This post is a two-part, co-authored post by our own Casey Schmitt and Rebecca Keyel, a student in UW-Madison’s department of Design Studies.

 

Chris Evans and Scarlett Johansson as Captain America and Black Widow. Image from Marvel Studios.

Chris Evans and Scarlett Johansson as Captain America and Black Widow. Image from Marvel Studios.

 

It’s a bird! It’s a plane! It’s a complex allegory for modern American social conditions! Or, maybe, it’s just some dude in a cape.

For years now, with an increasing popular audience for superhero stories, films, and merchandise, audiences have sought to trace literary meanings and social commentary in the content of comic-book escapades. Iron Man is, for many, a not-so-subtle metaphor for the military-industrial complex. Director Christopher Nolan’s Batman epic, The Dark Knight, is widely viewed as a defense of the Bush administration‘s post-9/11 counterterrorism policies. In Barry Brummett’s 2008 collection on “social issues in disguise,” William Earnest traces the “hidden rhetorics” of 20th Century Fox’s X-Men franchise as subtle yet potent commentary on LGBTQ rights and activism. When film reviews for Marvel Studios’ Captain America: The Winter Soldier circulated earlier this year, the film was framed through a political lens, being lauded as a smart and “scathing critique of 21st-century surveillance” by left-leaning outlets and lambasted as “shallow” and “lefty” by right-leaning sources. One favorable reviewer even wrote, “Edward Snowden could be on Winter Soldier‘s marketing payroll. It’s that revolutionary.”

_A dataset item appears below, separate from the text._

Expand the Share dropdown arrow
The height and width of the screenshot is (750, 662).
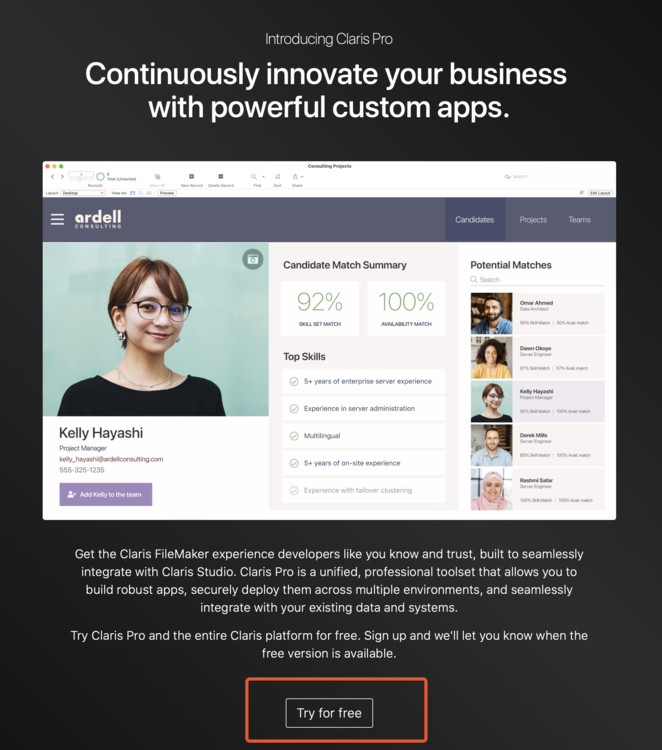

As fans of some of these films and their characters, we found this emphatic turn in public conceptions of the superhero intriguing. Certainly these stories have political overtones and allusions. Even if unintentionally, as mere products of their place and time they might comment on dominant social concerns and conditions.  Yet we wondered how prevalent these elements of social commentary actually were in the films. That is, while these so-called “hidden rhetorics” may have critical social qualities, are the films themselves actually as “revolutionary” as some reviewers have claimed? A quick glance at two recent blockbusters provides some perspective.

Captain America: The Winter Soldier

Captain America: The Winter Soldier is tangentially a sequel to Captain America: The First Avenger, part of what Marvel calls Marvel Phase 1, the set of films that led up to the release of Avengers in 2012 and went on to break a number of box office records. Winter Soldier follows the super-heroic Captain America and Black Widow as they discover the intelligence organization they work for—known as S.H.I.E.L.D.—has been compromised by Hydra, a Nazi offshoot originally founded by the fist film’s  villainous Red Skull.

Captain America comics have long commented on social issues—in fact, the original stories were published in part to encourage U.S. entry into World War II—and, while their “hidden rhetoric” critiques have not always been nuanced or successful, Winter Soldier follows suit by engaging a number of contemporary political topics, most notably personal agency and privacy.

In the film, S.H.I.E.L.D. has developed a system called Project Insight, which allows the organization to predict and eliminate potential threats to national security. The system is meant to be a preemptive strike against domestic, international, and extraterrestrial attacks. However, Hydra’s leaders are using their control over the United States’ intelligence apparatus to mine the electronic records of everyone living in the U.S., giving them the ability to predict whether or not the individual will be a threat to the organization. This system identifies such potential threats to Hydra and eliminates them, a preventative measure to keep the control over society that Hydra spent the previous fifty years cultivating. Once the film’s protagonists discover this threat, they formulate a plan to thwart it by triggering the weapons system to target itself instead

Within the film’s narrative structure, the implications of this kind of power in the hands of an “evil” organization like Hydra are obvious. The film’s protagonists understand just how dangerous that ability is and must take down the system before Hydra can activate it. The story, for many viewers, echoed public concerns about NSA surveillance, drone strikes, and the potential for U.S. government agencies to infringe on citizen privacy in the name of security, law, and order.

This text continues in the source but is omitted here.